Broadcasting and sports media don’t look the same anymore. It’s not just radio stations and game broadcasts. It’s digital platforms, social content, on-demand highlights, personality-driven shows, and audiences that expect access everywhere all at once. The industry has stretched, shifted, and reinvented itself more than once in the last decade.
But what stood out today is that the next wave isn’t intimidated by that.
They’re paying attention.
Throughout the day, professionals from across the industry sat on panels and in breakout sessions, not just talking at students, but talking with them. Sharing what it actually looks like behind the mic—long hours, fast turnarounds, constant adaptation, and the reality that staying in this business means never getting too comfortable.
No fluff. Just truth.
And that landed.
Because the students in that room weren’t looking for hype. They were looking for direction.
Alongside the seminars, there was also a career fair that gave students a chance to do more than listen. They could walk up, introduce themselves, ask questions, and start building real connections with stations, organizations, and schools that are actively looking for the next generation of talent.
For some of them, that moment probably changed everything.
And that’s the part that sticks with you.
Not the panels.
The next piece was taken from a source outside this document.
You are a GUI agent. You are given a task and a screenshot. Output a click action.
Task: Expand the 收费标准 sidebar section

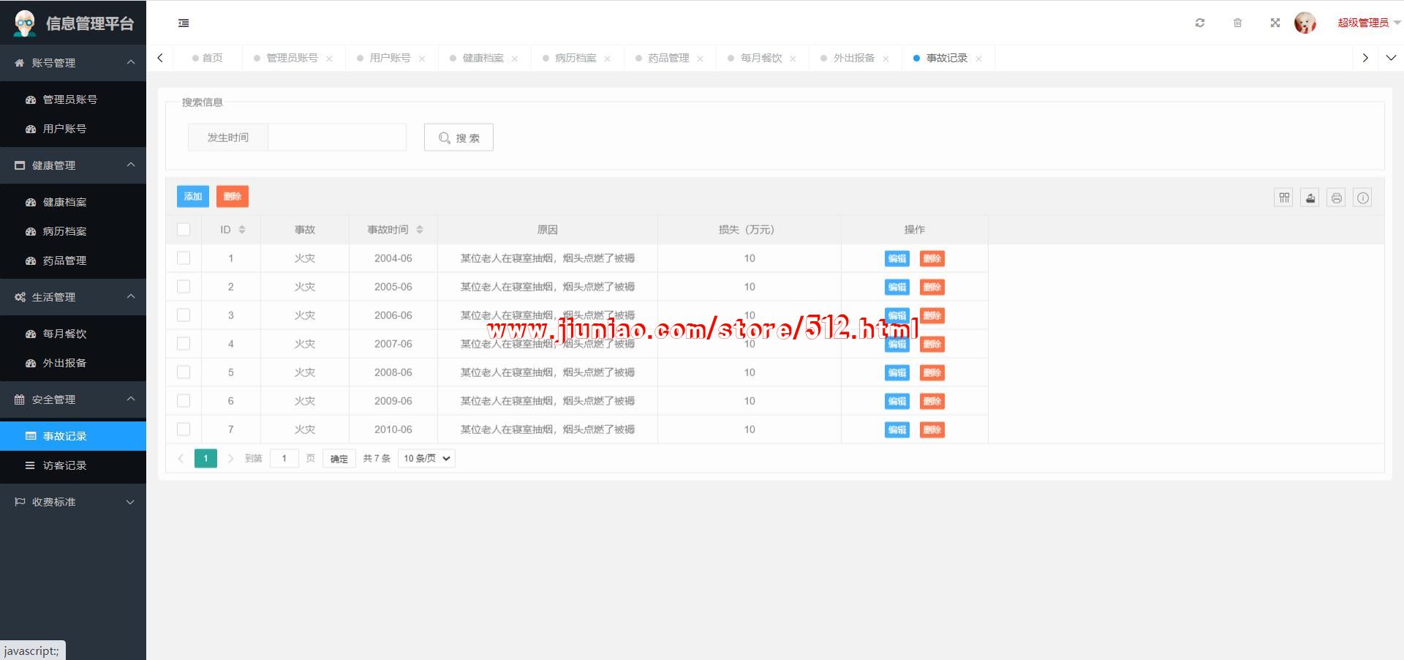[73, 502]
Not the speeches. Not even the setting.
It’s the realization that the pipeline isn’t empty.
It’s already filling up.
There’s always been concern in this industry about where the next broadcasters are going to come from. Whether radio still has a future. Whether young people still care about local media in a world that’s completely digital.
Today didn’t answer that question with words.
It answered it with people.
Students who are curious. Focused. Willing to learn. And already thinking beyond just “getting on the air” and more about how to build something that lasts across platforms and formats.
Arrowhead might be known for big moments on the field.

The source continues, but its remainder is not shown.